The mathematician David Hilbert had a dream, a dream to mechanize mathematics. He hoped that every true mathematical result had a formal proof, and furthermore, that this formal proof would be discoverable by algorithmic methods. All you would have to do is state your theorem in some formal mathematical language, perform the algorithm, and voila! You would have a proof or disproof.

But Hilbert’s dream was killed by Kurt Gödel and Alan Turing in the early 20th century. Gödel showed that, given any sufficiently powerful axiom system (roughly speaking, it’s enough to be able to define addition and multiplication of integers), there would be true results lacking any formal proof. And Turing showed that, even if we restrict ourselves to *provable*results, there is no algorithm that, given a mathematical statement, will always halt and correctly report “provable” or “unprovable”.
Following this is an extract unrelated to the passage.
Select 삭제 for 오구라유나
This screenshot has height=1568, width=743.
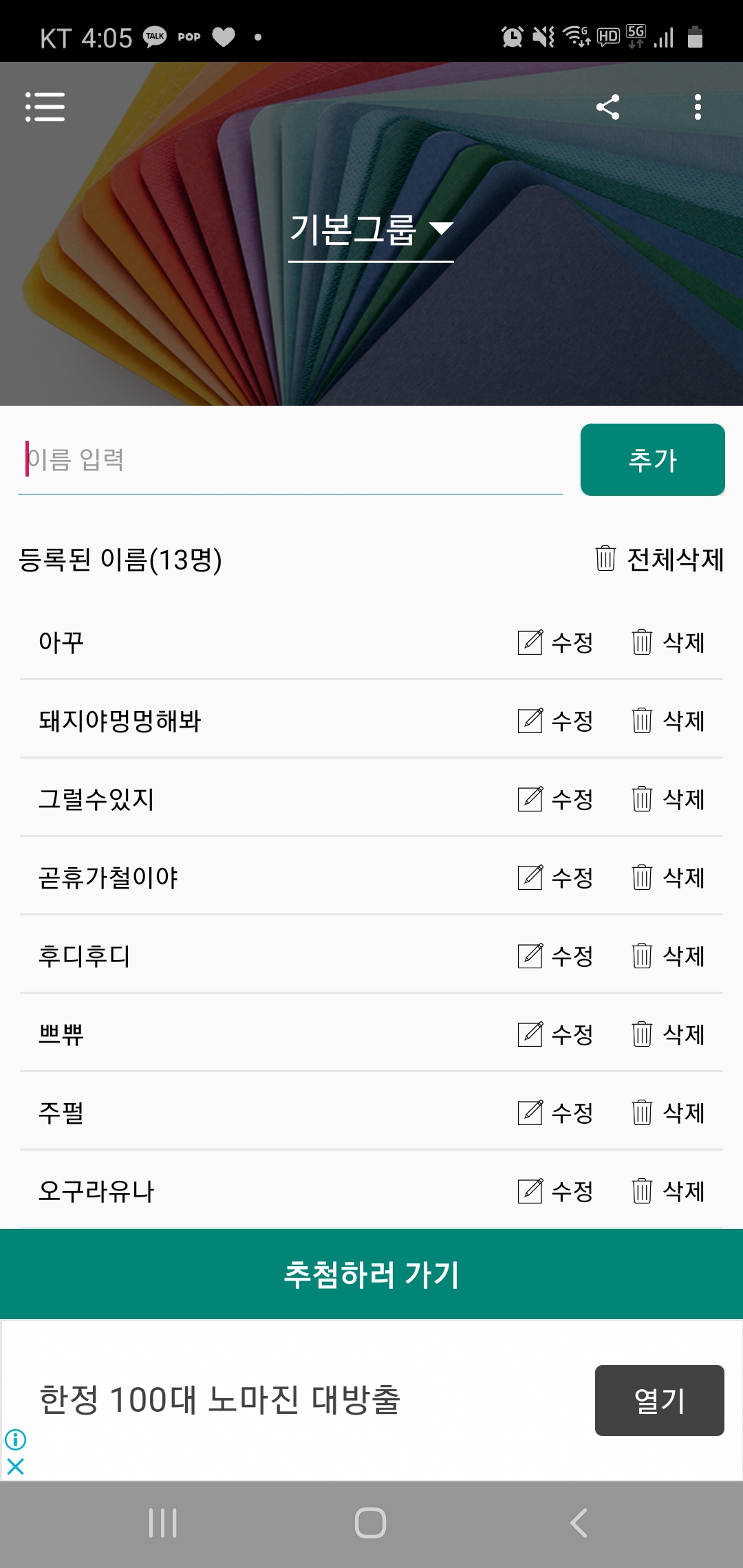pyautogui.click(x=668, y=1190)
Nevertheless, there are some logical theories in which (a) every well-formed statement is provable or disprovable and (b) there is, in fact, an algorithm to find a proof or disproof. Such a theory is sometimes called *decidable* and the corresponding algorithm is called a *prover*. The first-order theory of the natural numbers with addition, often called Presburger arithmetic, is one such theory; it has a prover. Unfortunately, Presburger arithmetic is not very powerful, and although it has some practical applications, I am not aware of a single significant mathematical theorem proved using a Presburger prover.
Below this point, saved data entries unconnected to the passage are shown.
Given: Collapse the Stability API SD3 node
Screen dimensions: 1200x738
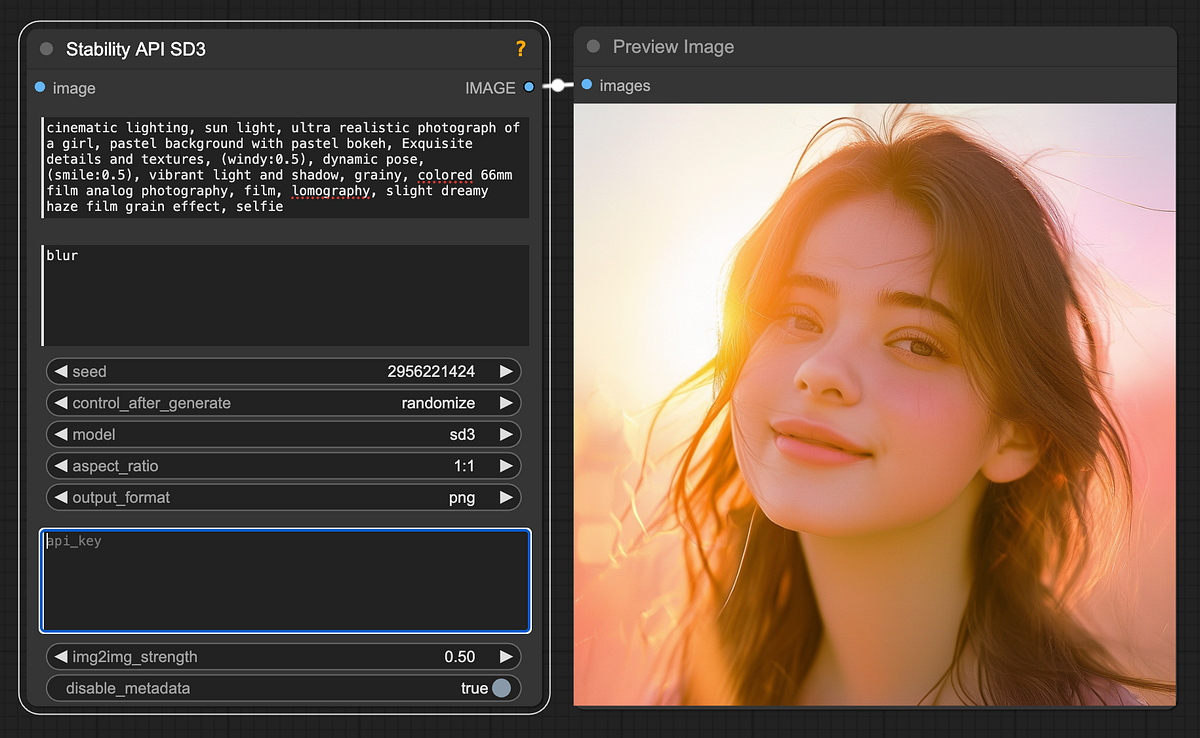Looking at the screenshot, I should click(x=45, y=48).
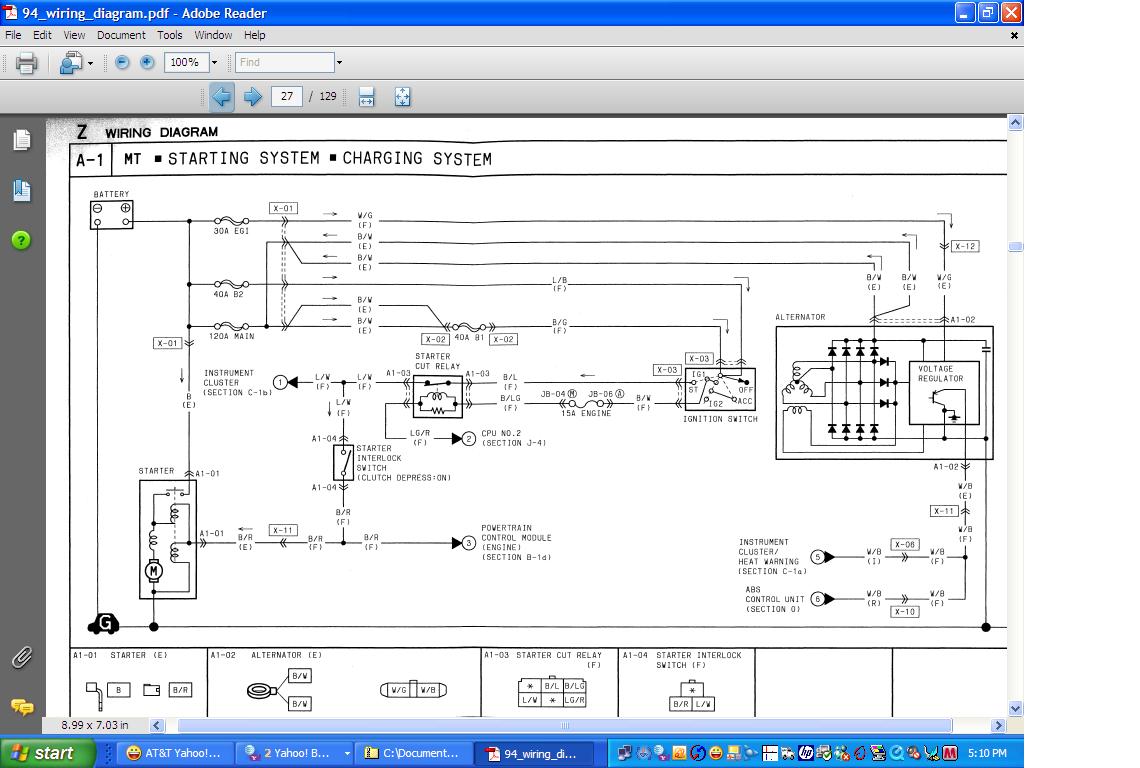Screen dimensions: 1140x768
Task: Zoom in using the plus icon
Action: [147, 62]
However, when Presburger arithmetic is augmented with a certain additional function on natural numbers called *V*_{k}, for a fixed integer *k* ≥ 2, it remains decidable. And now it is powerful enough to prove things people really want to prove! My former master’s student, Hamoon Mousavi, wrote a prover called Walnut for this bigger theory, and with it we have proven many new theorems of genuine mathematical interest. And we also reproved many results in the literature for which the only proofs previously known were long, tedious, and case-based.

Recently, my co-authors Aayush Rajasekaran and Tim Smith used a different method to algorithmically prove a new result in number theory. It concerns *palindromes*, which are numbers that, when considered as a string of digits in some integer base *b* ≥ 2, read the same forward and backwards. For example, the number 717 is a palindrome in base 10, but it is also a palindrome in base 2, since in binary it is 1011001101.

Last year, the number theorist William D. Banks started studying the additive number theory of palindromes. He proved that every natural number is the sum of at most 49 decimal palindromes. More recently, this result was improved by Florian Luca, Lewis Baxter, and the late Javier Cilleruelo, who proved that every natural number is the sum of at most 3 palindromes in base *b*, for all *b* ≥ 5. However, it seems that so far, nobody proved any bound at all for bases *b* = 2, 3, 4.

Here is our result: every natural number is the sum of at most 9 binary palindromes. The bound “9” is probably not the best possible result, as empirical results suggest the best possible bound is probably 4. Probably somebody will improve our bound soon! What makes our result interesting, though, is *how* we did it. Instead of the heavily case-based approach of Banks and Cilleruelo-Luca-Baxter, we used a decision method: we recoded the problem as a formal language theory problem, and then used the fact that this formalism has a decidable logical theory associated with it. Then we used publicly-available software to prove our result.

Here are the details: we created a certain kind of automaton, called a nondeterministic nested-word automaton, that takes integers *n*, represented in base 2, as input. Given an input representing an integer *n*, our automaton “guesses” a possible representation as a sum of palindromes, and then “verifies” that its guess is correct. Here the “verifies” means checking that the summands are indeed palindromes (read the same forwards and backwards) and that they sum to *n*. If the guess succeeds, the automaton accepts the input. Then the “sum of palindromes” theorem we want to prove amounts to claiming that the automaton accepts every possible natural number as input.

Luckily for us, the so-called “universality problem” (does a given automaton accept every input?) is actually decidable for nested word automata, a result proved by Alur and Madhusudan. We used the ULTIMATE automata library to then check the universality of the automaton we created. For more details, see our preprint.

Could other theorems in number theory be proved using this method? Yes, we proved a few more in our preprint. The holy grail would be a decidable logical theory strong enough to express traditional theorems about primes. If such a theory existed, we could, at least in theory, prove statements like Goldbach’s conjecture (every even number > 2 is the sum of two primes) purely mechanically, by expressing them in the proper formalism and then running a prover. But currently we do not even know whether Presburger arithmetic, together with a predicate for primality, is decidable.

What’s next? Well, a lot! But that will be the subject of Aayush’s master’s thesis, so you’ll have to wait to find out.